A central concern of the CNATN was the potential loss of nursing’s gains as a profession. Positioning nursing knowledge and science for maximum influence in nursing, health and public policy continues to challenge nurses in today’s context. Questions of how nurses will work together and with others persist. Relationships between registered nurses, licensed practical nurses and unregulated care providers, known as skill mix at point of care, are represented most often within a policy direction of substitution of less qualified personnel for professional registered nurses, despite evidence and tools available to assist with developing the nursing system that would lead to role differentiation and complementarity and collaborative nursing teams – for best nursing practice, patient and health outcomes in various settings – thus, the notion of role substitution was a concern of the CNATN after the war and the issues persists today.

We may look no further than the 2013 AGM, where the Canadian Nurses Association proposed a new membership model that would include LPNs as class of members with relatively minor influence in terms of votes, but with the potential to promote inclusiveness and collaboration among the two types of nurses. This proposal was highly contested by registered nurses and hotly debated on the floor of the assembly, and the motion was defeated. The issue with respect to two levels of nursing at the point of care remains unresolved in Canadian nursing today.

As an educator, I work with baccalaureate students who are questioning these relationships and struggling to understand how to relate to the nursing team: How should they be taught to collaborate and value LPNs and unregulated Health Care Assistants (HCAs), while also facing role substitution that may call into question the need for their nursing knowledge at the point of care.

As it the past, cooperative relationships among nursing organizations, and shared policy agendas remain critical if the profession is to advance.
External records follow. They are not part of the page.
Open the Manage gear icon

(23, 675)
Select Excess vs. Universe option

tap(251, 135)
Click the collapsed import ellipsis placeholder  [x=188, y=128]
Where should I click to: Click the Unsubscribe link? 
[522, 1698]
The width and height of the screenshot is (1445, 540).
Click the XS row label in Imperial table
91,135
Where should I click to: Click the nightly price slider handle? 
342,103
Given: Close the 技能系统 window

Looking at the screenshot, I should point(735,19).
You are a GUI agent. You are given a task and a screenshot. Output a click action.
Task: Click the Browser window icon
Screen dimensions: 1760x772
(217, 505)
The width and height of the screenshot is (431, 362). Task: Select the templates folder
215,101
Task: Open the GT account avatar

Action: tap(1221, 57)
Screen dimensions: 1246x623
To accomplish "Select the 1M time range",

Nursing organizations with different mandates (professional, union ad regulatory) must communicate and work together on issues of a shared mandate and responsibility – as is the case with skill mix and defining the nursing system based on knowledge and science for the public good. With respect to nursing organizations promoting the role of the registered nurse, I relate to our recent experience in this province with the loss and rebuilding of a professional nursing association – the ARNBC. Relationships with the union, college and LPN Association of BC, and the NPABC are critical to rebuilding the profession – strides have been taken but challenges remain. Rebuild we must with courage and tenacity of VADs, nurses and organizations who served and made a difference in war, pandemic and in nursing’s professional legacy and advancement. We all recognize how health challenges of today also include threats of war, pandemic and the need for strength and collaboration among all nurses and organizations.

We are left with questions:

  • How can we ensure that the nursing organizations and systems that our nursing graduates inherit do communicate and work together for nursing, patient care and health?
  • How can re re-frame our policy agendas for maximum influence in the political context and what does history teach us in this regard?

Historical inquiry exposes the continuity of our most pressing policy challenges – for example the history of relationships among nursing organizations, sharing of power and uncovering exemplars of advancing the profession. Dr. Quiney’s research illuminates issues that are pervasive and for which policy directions must be taken. It is a valuable contribution to our collective awareness and I look forward to the discussion.

Thank-you.

Reference

Fairman, J. & D’Antonio, P. (2013). History counts: How history can shape our understanding of health policy. Nursing Outlook, 61, 346-352.